I am a Vice-Chancellor who has progressively moved towards a position of outright opposition to the changes as my hopes of an acceptable compromise have diminished. These hopes are now at near vanishing point, so even if I am the only one in the sector, I think it right now to distance myself from what appears to be the negotiating stance of Universities Australia and condemn the measures as a complete package, even if there are individual details which could be acceptable.
Students seem almost incidental to the debate, but I think they should be at the centre of it. We are about to inflict grievous damage on the prospects of a generation of young Australians by saddling them with enormous debt; and this is being shrugged off as a mildly distasteful consequence. When Joseph Stiglitz, Nobel Prize-winner for Economics and Professor at Columbia University, calls on Australia not to take this direction, as he did last month, citing his own country (the USA) as an example of what to avoid, we should listen. And if I have to choose between Stiglitz and Pyne, I go for Stiglitz.
Even if the worst of the proposals concerning the HECS-HELP scheme is ameliorated (ie the proposal for compound interest at the bond rate with no suspension possibility and no debt-ceiling), fee deregulation will push up the average level of student debt considerably. It has to, because so many universities are supporting fee deregulation in order to fund their future research. Why on earth today’s students should fund a university’s research tomorrow is quite beyond me. Thank heavens this is Canberra 2014, not Paris 1968.
We are told, yet again, that there will be an additional 80,000 higher education students per year supported by the Commonwealth. There won’t be. Some of these places are for sub-degrees, and many of the kinds of students who would enrol in sub-degrees are currently enrolling straight into degrees instead. Whichever kind of course they choose, they won’t be extra numbers in higher education. Furthermore, even if it would be better for students who are less academically ready to go into diplomas first, if a university is going to receive 100% of the Commonwealth Grants Scheme amount for a bachelor place and, say, 60-70%, for a sub-degree place, why would it divert students in this way? It would be better to provide added support to first year bachelors students who need it and draw on the higher rate of funding.
I don’t know where the rest of the 80,000 students are going to come from. My impression is that we have nearly exhausted the eligible population, and we are already doing damage to the vocational sector. We will end up a nation of degree-holders who can’t find a plumber, unless they retrain to become one (and probably, by then, increase their earning power). There will be a declining rate of return for a bachelor degree at the same time as an increasing level of debt. There will be a backlash, I assure you, but it will be too late.

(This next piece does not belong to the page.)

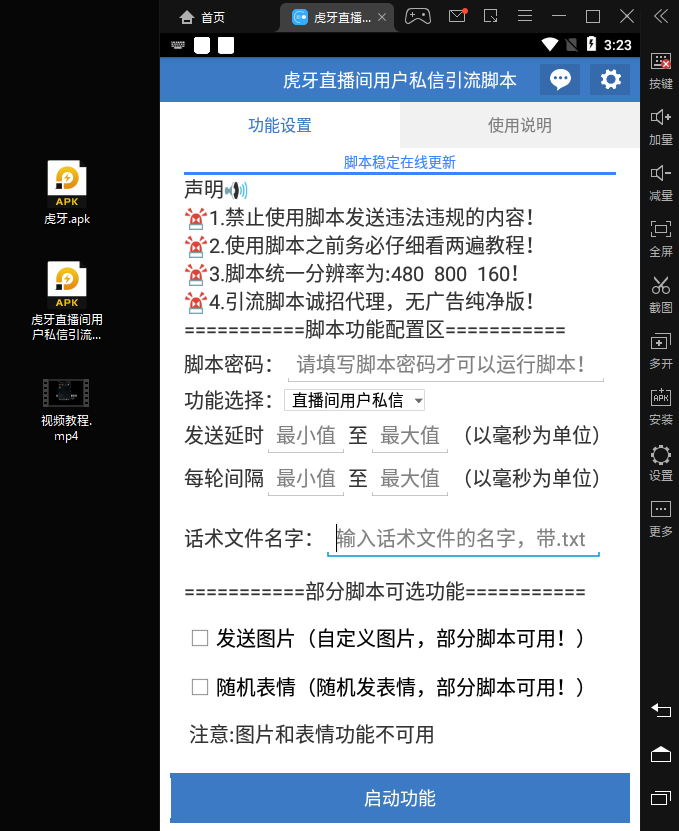Click the 启动功能 button

[399, 798]
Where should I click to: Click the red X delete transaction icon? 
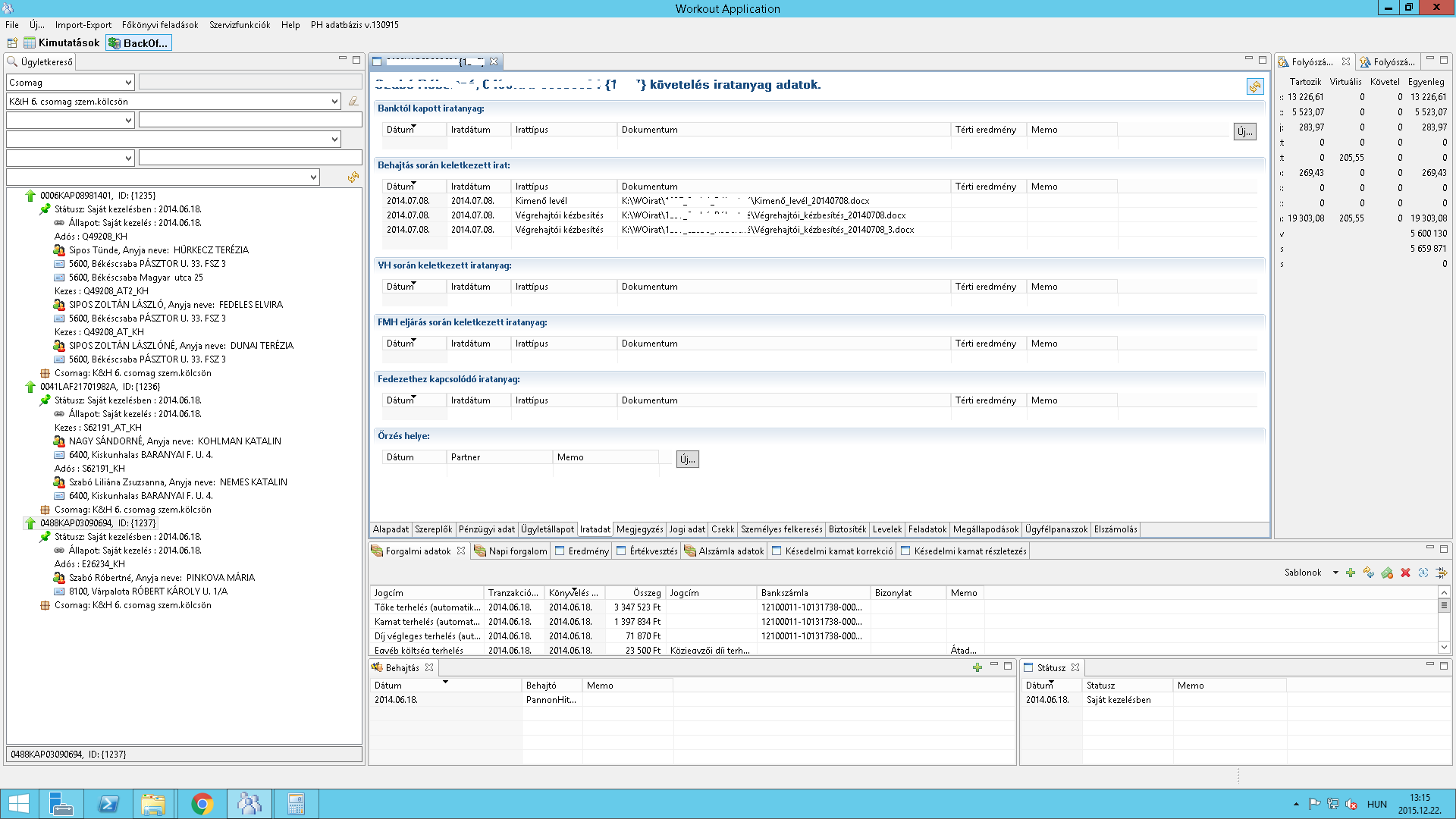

Today, Minister Pyne made a plea to the Senate cross-benchers to support the reforms. I make a plea to them to reject them outright, and then have a sensible conversation about the future of higher education. The Government might now be listening to Professor Bruce Chapman over the HECS scheme, but why didn’t they ask him beforehand, as the obvious world expert, right on our door-step? The National Commission of Audit called for a conversation about fee deregulation which might take up to 12 months. Why didn’t the Government do this, instead of launching into a massive proposal which it hadn’t flagged a few months earlier at a federal election?
The fact is, we don’t know what we are getting ourselves into, the whole thing is rushed, universities are being cajoled into a compromise position so as to try and salvage something from the mess, and we are jumping at our own shadows.
An earlier generation of vice-chancellors would have stood up for students. I say, reject the whole set of proposals, on their behalf, and then let’s talk.